Trading Boom and Crash Indices as Multipliers ?

Trading Boom and Crash Indices as Multipliers is offered on DTrader. To trade a Multiplier, the trader chooses a stake from the tab on the right of the platform, which is the total amount which can be lost in the trade. They then choose a multiplier. The multiplier can be chosen from a range from x100 to x400.

The multipler can increase gains or losses. The gross gain or loss of a trade is the percentage change in the value of a market from the beginning to the end of the trade times the stake and the multiplier. These trades are open ended, until ended by a Stop-Loss, by the trader or by a Take Profit level.

Loss is limited to the stake, gains are not limited, however given that the market tends to retrace and move in complex patterns, the market may effectively tend to limit possible gains.

Trading Crash 300 and Boom 300 Indices on MT5 ?

These Indices can be traded on MetaTrader 5. MT5 is the successor to MT5 and features a number of enhancements on this platform. The trader can trade them from the chart and use leverage up to 1000:1. Leveraged trading does not have a stake so loss is not limited.


What strategies can be used to trade Boom 300 and Crash 300 Indices ?

Spikes occur in other markets, up and down, the difference is that spikes occur with these Indices at regular intervals. This does necessarily not make them any easier to trade. The trader may be tempted to scalp Boom and Crash Indices, this is a possibility, but the extent of the spike and what happens before the spike is not known.

Deriv offers a Virtual Account and the trader can try trading on this Virtual Account before risking real money. There is a range of technical indicators available from the chart and the trader can see how effective these might be with these simulated markets.


What is the minimum and maximum order size ?

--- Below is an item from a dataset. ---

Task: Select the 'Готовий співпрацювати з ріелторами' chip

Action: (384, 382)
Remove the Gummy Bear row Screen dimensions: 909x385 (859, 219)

The minimum volume size on MT5 is 0.20 and the maximum volume size is 50. On DTrader the minimum stake size is $1 and the maximum stake is $1000. The leverage available on MT5 and the small stake size means that it can be possible to trade with a smaller account size, as well as larger.

What is the minimum deposit ?

The minimum deposit varies depending on the payment method used. It is generally $5 or more. However there is no minimum deposit to transfer to the MT5 Synthetic account.

Account funding

Payment methods include Neteller, Skrill, Debit and Credit Cards and eWallets and in some regions cryptocurrencies. Crypto denominated accounts may be available, including Bitcoin, Ethereum, Litecoin, Tether Omni and USD Coin.

Why trade Crash 300 and Boom 300 at Deriv ?

Deriv offers an distinctive combination of online trading platforms in an intuitive package. The trader can trade with small order sizes or larger and can deposit relatively small amounts or larger as they wish. DTrader offers a user friendly platform to trade Crash and Boom Indices 24/7 using Multipliers, which amplify the effect of changes in value of these Indices. Alternatively the trader can trade these Indices 24/7 on the MT5 platform, using leverage up to 1000:1.